┌────────
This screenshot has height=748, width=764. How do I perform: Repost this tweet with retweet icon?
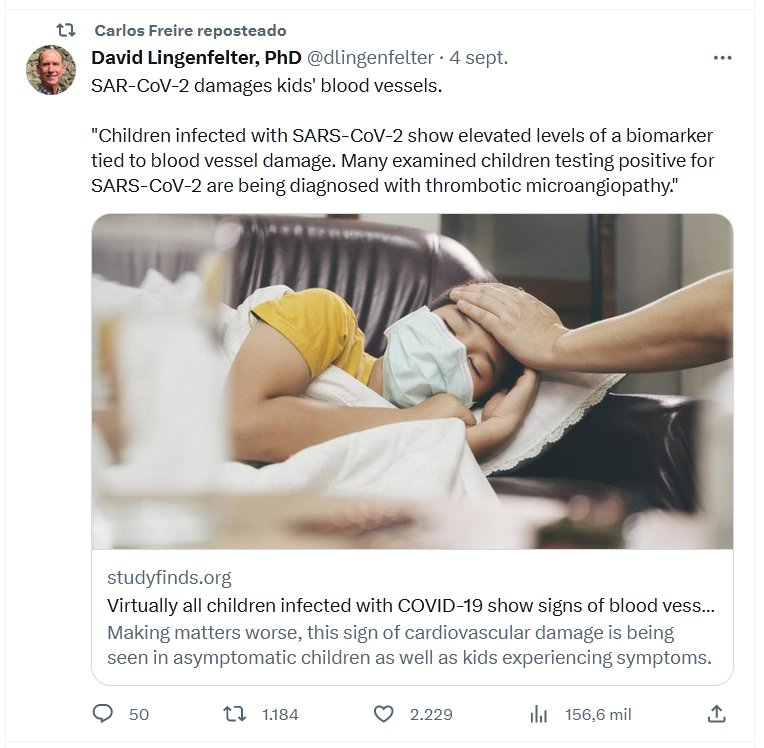[233, 714]
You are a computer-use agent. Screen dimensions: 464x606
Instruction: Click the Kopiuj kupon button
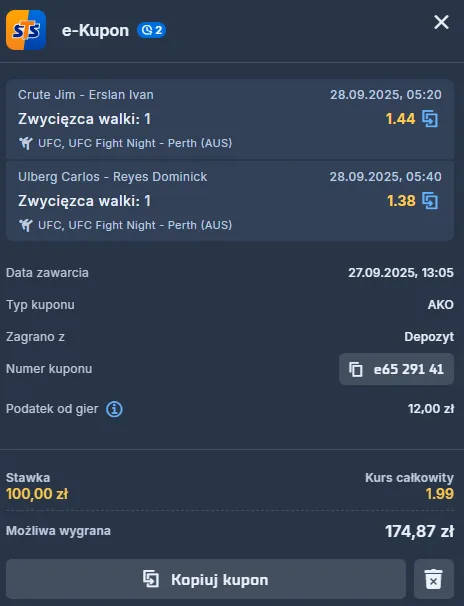[x=206, y=579]
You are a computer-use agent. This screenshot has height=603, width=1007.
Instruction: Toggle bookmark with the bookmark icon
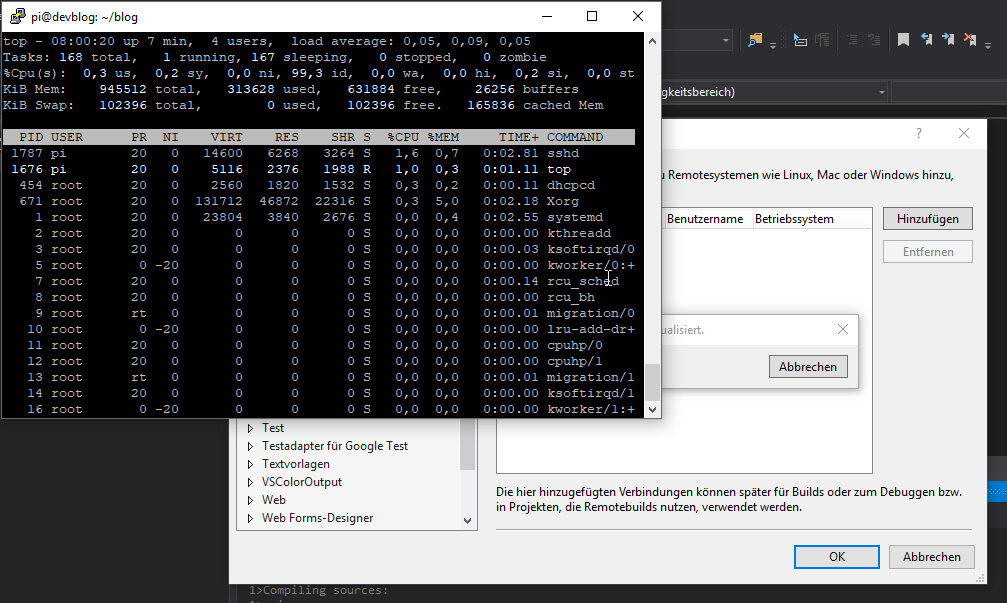point(903,40)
└────────
Activity >>
Pictures aside, write out all of the records exactly.

Solved problem >>
This screenshot has height=748, width=764. How do I perform: Repost this tweet with retweet icon?
[233, 714]
You are a computer-use agent. Screen dimensions: 464x606
Instruction: Click the Kopiuj kupon button
[x=206, y=579]
You are a computer-use agent. This screenshot has height=603, width=1007.
Instruction: Toggle bookmark with the bookmark icon
point(903,40)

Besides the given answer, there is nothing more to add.